This repository is the Bisq-maintained fork of the bitcoinj library. It is used for Bitcoin protocol, wallet, transaction, key, script, SPV, peer-to-peer, and serialization functionality needed by Bisq.

Security fixes are applied to the active Bisq-maintained branch and any active maintenance branches that Bisq still depends on.

Vulnerabilities in upstream bitcoinj should also be reported to the upstream bitcoinj project according to its own security policy. This policy covers the Bisq-maintained fork, including Bisq-specific changes, dependency updates, and integration behavior relevant to Bisq.

Please do not report security vulnerabilities through public GitHub issues, pull requests, Matrix rooms, forums, or social media.

Report suspected vulnerabilities privately through GitHub's Report a vulnerability flow on this repository's Security page. If that option is not available, open a minimal public issue asking maintainers to enable a private security reporting channel, but do not include exploit details.

Include as much detail as possible:

• affected branch, commit, dependency, or release tag;
• whether the issue also affects upstream bitcoinj or appears specific to the Bisq fork;
• affected component, such as wallet, key management, deterministic seeds, transaction signing, script verification, SPV validation, block headers, peer-to-peer message parsing, bloom filters, payment channels, payment protocol, checkpoints, or serialization;
• whether the issue can expose funds, private keys, wallet seeds, transaction privacy, peer identity, or chain-validation correctness;
• reproduction steps, logs, malformed messages, transactions, blocks, wallet files, or proof of concept code where useful;
• whether the issue depends on a malicious peer, malformed transaction/block, reorg, invalid SPV proof, compromised checkpoint data, unsafe randomness, dependency vulnerability, or unexpected wallet state.

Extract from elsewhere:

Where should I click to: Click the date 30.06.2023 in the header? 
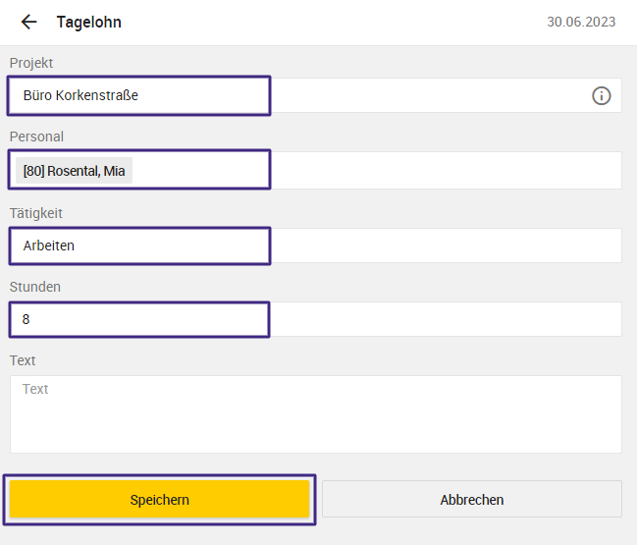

Bisq is an open-source project maintained by contributors. Response times may vary, but reports involving possible loss of funds, key or seed exposure, transaction-signing mistakes, incorrect validation of Bitcoin consensus or SPV data, or remotely triggerable crashes in peer/network parsing are treated as urgent security issues and will be triaged as quickly as possible.

For lower-severity issues, maintainers will respond when contributor capacity is available.

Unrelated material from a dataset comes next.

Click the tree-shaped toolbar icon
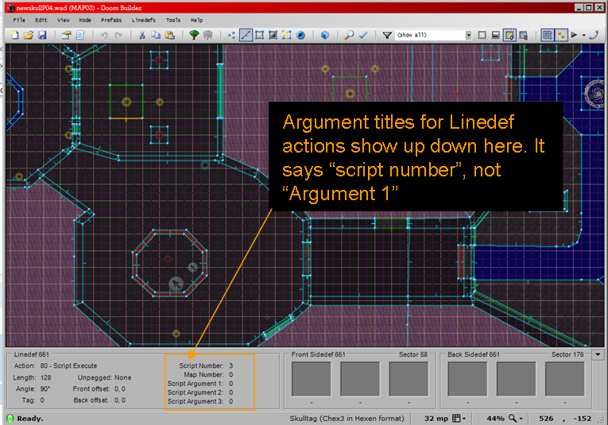 [194, 35]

If the report is accepted, maintainers may coordinate a fix privately, prepare a patched branch or dependency update, notify upstream bitcoinj when appropriate, and publish an advisory after users have had a reasonable opportunity to update. If the report is declined, maintainers will explain the reason when possible.

Please give maintainers reasonable time to investigate and release mitigations before public disclosure. For severe or actively exploited issues, coordinate timing with maintainers so public details do not increase risk to users.

Bisq does not currently guarantee a bug bounty. Security work may be eligible for Bisq DAO compensation if it qualifies under the project's contributor and critical-bug processes.